▶ WHAT YOU ARE ASKED TO DO
With the pictures excluded, output only the lines from the one containing "760x570 pixels." through the last line of the entries, unchanged.

--- SUPPLIED RECORDS Enclosed Below ---

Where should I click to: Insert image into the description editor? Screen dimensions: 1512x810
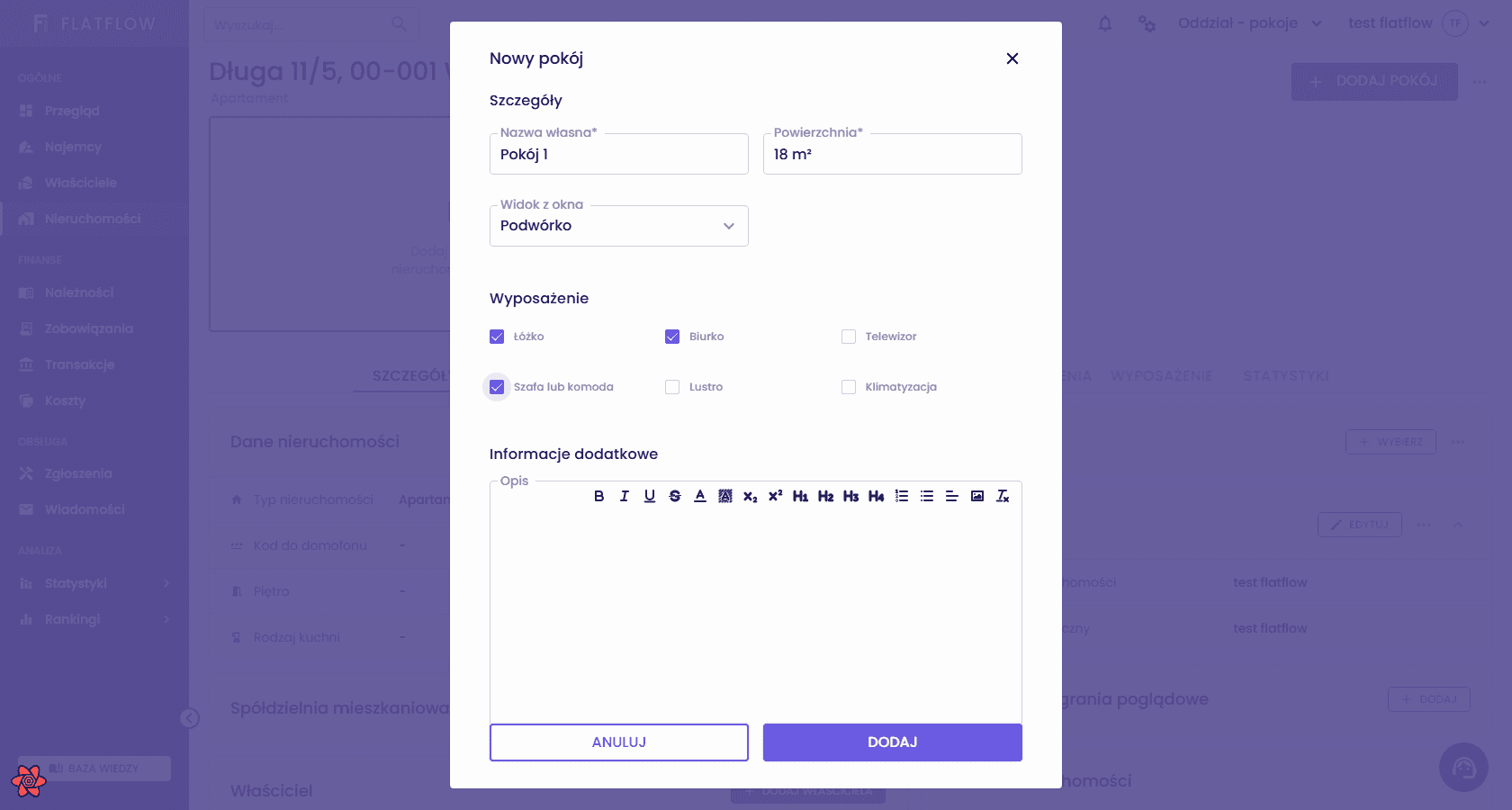[x=977, y=496]
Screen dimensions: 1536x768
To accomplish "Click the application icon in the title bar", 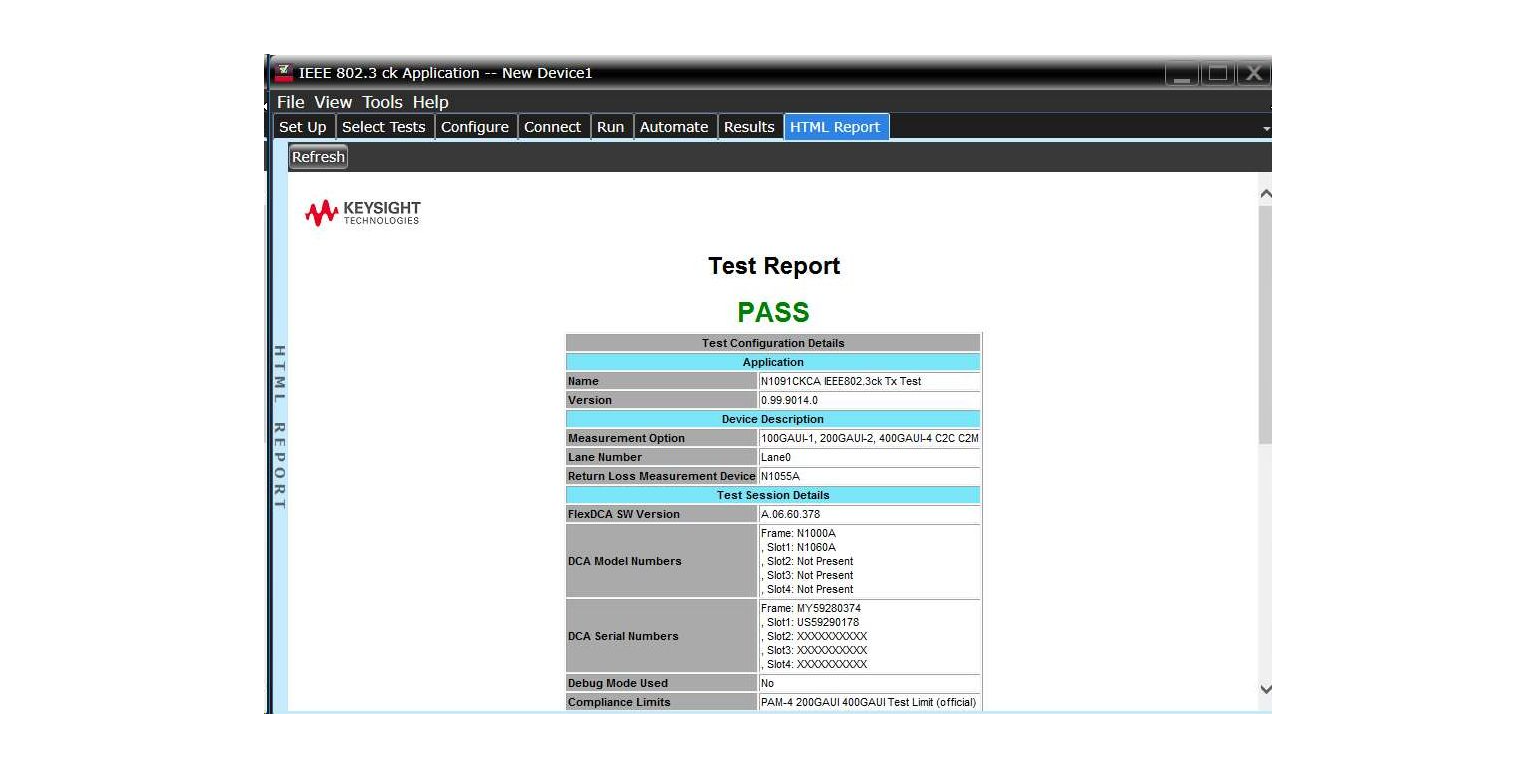I will click(x=285, y=72).
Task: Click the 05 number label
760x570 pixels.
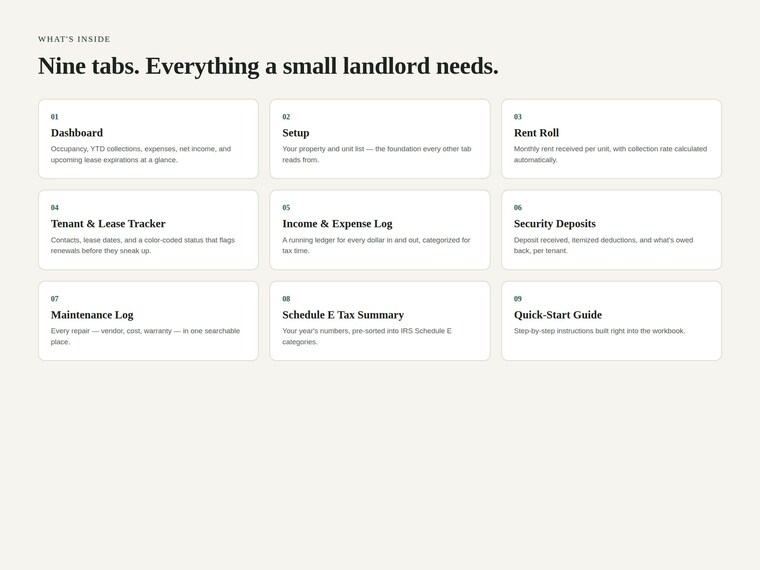Action: click(x=286, y=207)
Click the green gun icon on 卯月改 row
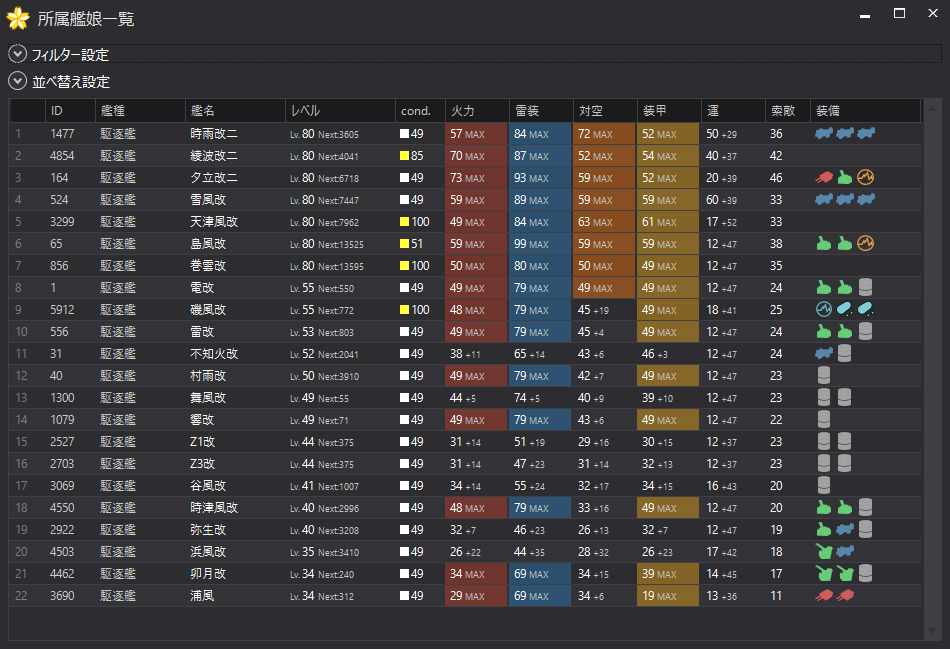 (x=824, y=571)
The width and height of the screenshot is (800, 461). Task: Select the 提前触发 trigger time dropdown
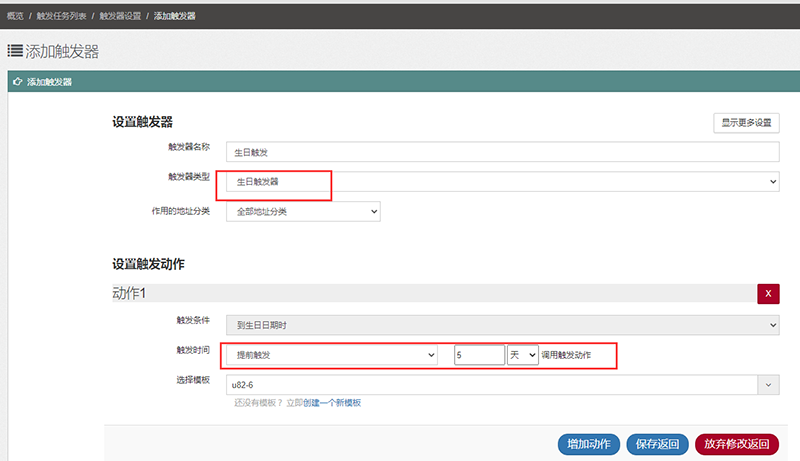tap(331, 355)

--- End of Enclosed SUPPLIED RECORDS ---

▶ RESULT FOR THIS EXERCISE
760x570 pixels.
Action: click(x=286, y=207)
Click the green gun icon on 卯月改 row
 (x=824, y=571)
The width and height of the screenshot is (800, 461). Task: Select the 提前触发 trigger time dropdown
tap(331, 355)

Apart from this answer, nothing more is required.